Physical AI & Humanoid Robotics
From Digital Brain to Embodied Humanoid Intelligence
Welcome to the official course textbook for Physical AI & Humanoid Robotics — a university-level, 13-week program designed to take you from foundational AI theory to building and deploying autonomous humanoid robot systems.
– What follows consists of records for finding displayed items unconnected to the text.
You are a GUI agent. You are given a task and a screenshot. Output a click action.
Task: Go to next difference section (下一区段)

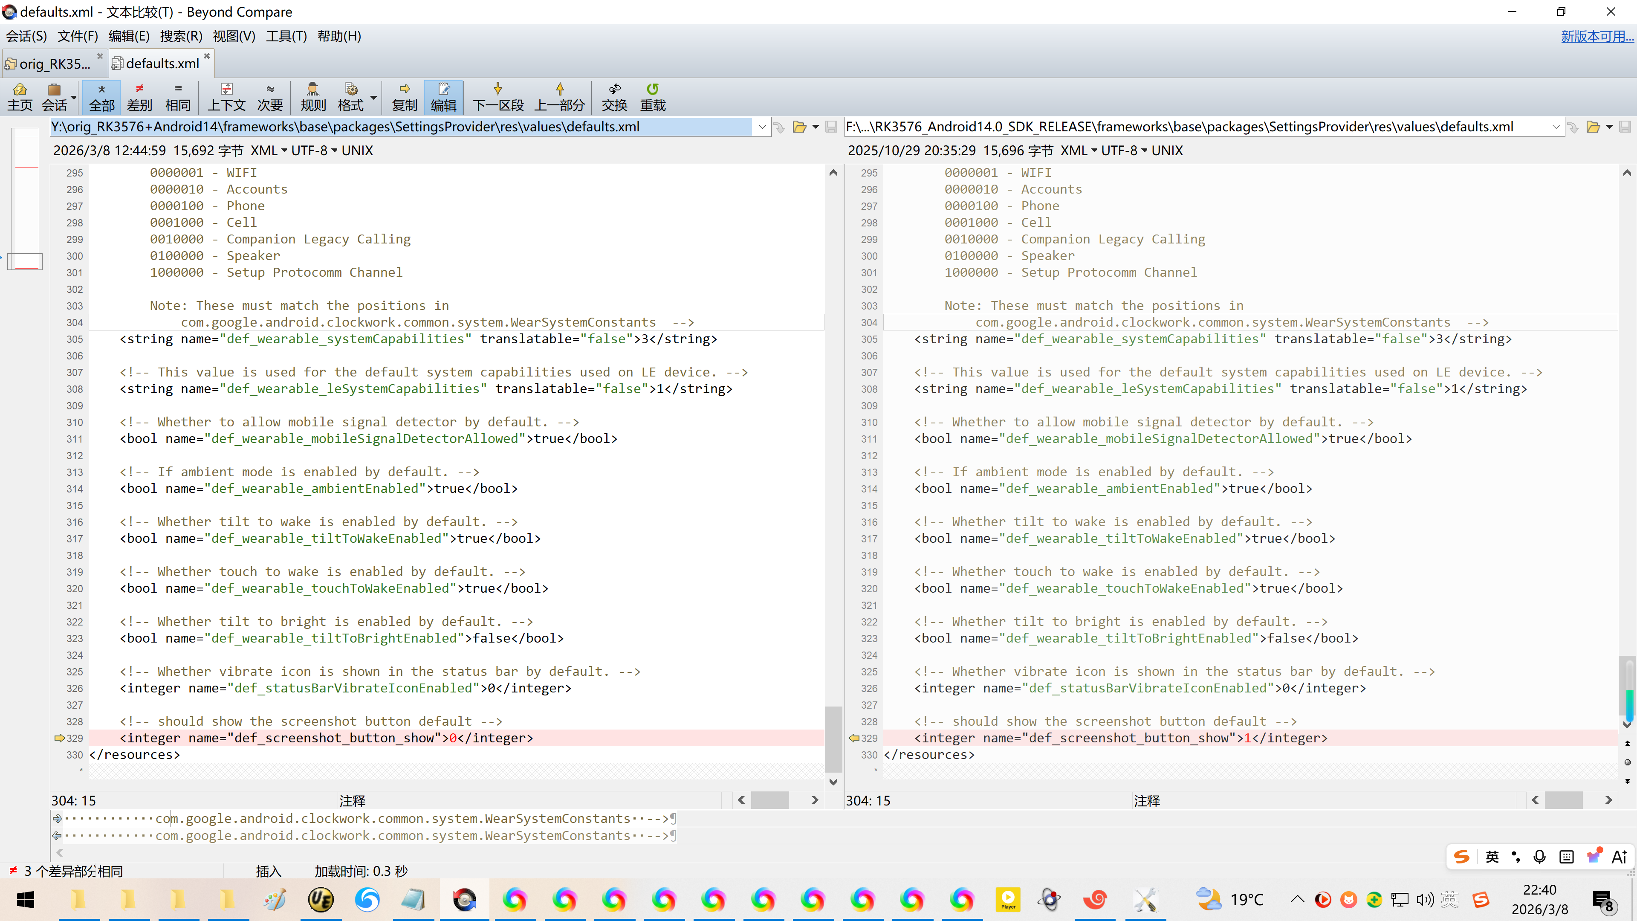click(498, 97)
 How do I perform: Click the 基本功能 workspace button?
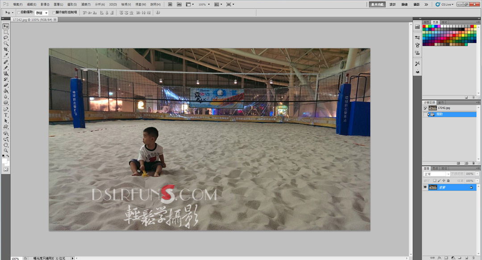(377, 4)
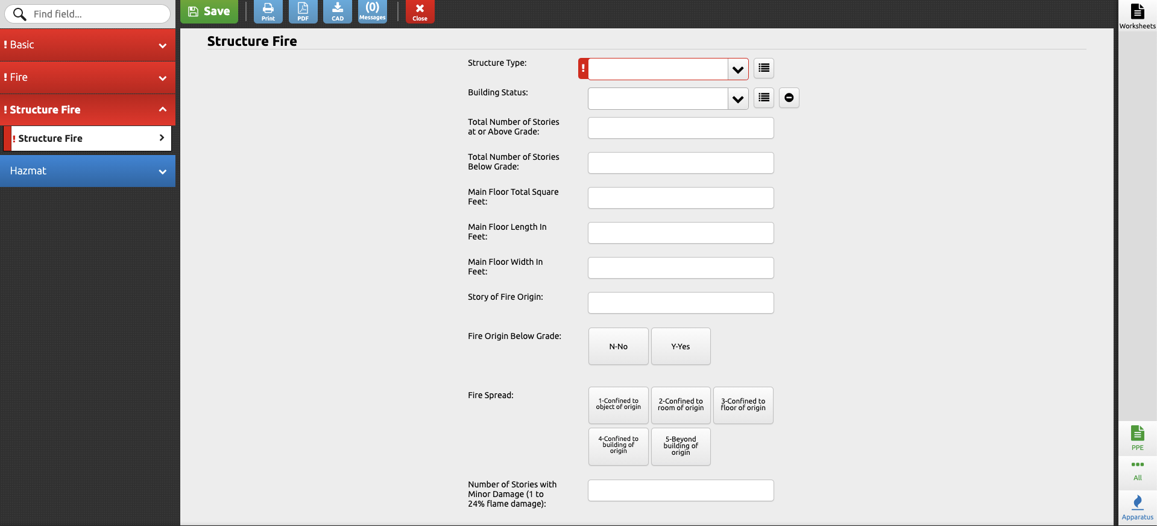Image resolution: width=1157 pixels, height=526 pixels.
Task: Expand the Hazmat section in sidebar
Action: 87,171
This textbook has a built-in AI assistant powered by RAG (Retrieval-Augmented Generation). Click the chat orb in the bottom-right corner to ask questions about any topic in the book. You can also highlight any text on a page and click ✨ Ask about this to get a targeted explanation.
What You Will Learn
This course bridges the gap between AI software and physical robotic hardware. By the end of this program, you will be able to:
- Understand the principles of Physical AI and Embodied Intelligence
- Build and configure ROS 2 robotic systems using Python agents
- Simulate humanoid robots in Gazebo and Unity digital twins
- Leverage NVIDIA Isaac for AI-powered robot perception and navigation
- Create Vision-Language-Action (VLA) pipelines that accept voice commands and execute real-world tasks
Course Structure
| Week | Module | Topic |
|---|---|---|
| 1–2 | Introduction | Foundations of Physical AI, Sensor Systems |
| 3–5 | Module 1: ROS 2 | Robot Nervous System, Nodes, URDF |
| 6–7 | Module 2: Gazebo & Unity | Digital Twin, Physics Simulation |
| 8–10 | Module 3: NVIDIA Isaac | AI Brain, VSLAM, Reinforcement Learning |
| 11–13 | Module 4: VLA Capstone | Voice-to-Action, Autonomous Humanoid |
Prerequisites
- Python 3.10+ programming experience
- Basic understanding of Linux/Ubuntu command line
- Familiarity with neural networks (recommended, not required)
Hardware Options
This course supports multiple hardware configurations — from a high-end workstation with an RTX 4070 Ti to an affordable Jetson student kit (~$700). See the Hardware Requirements page for details.
Capstone Project
The final capstone project challenges you to build a fully autonomous humanoid that can:
- Receive a voice command ("Pick up the cup")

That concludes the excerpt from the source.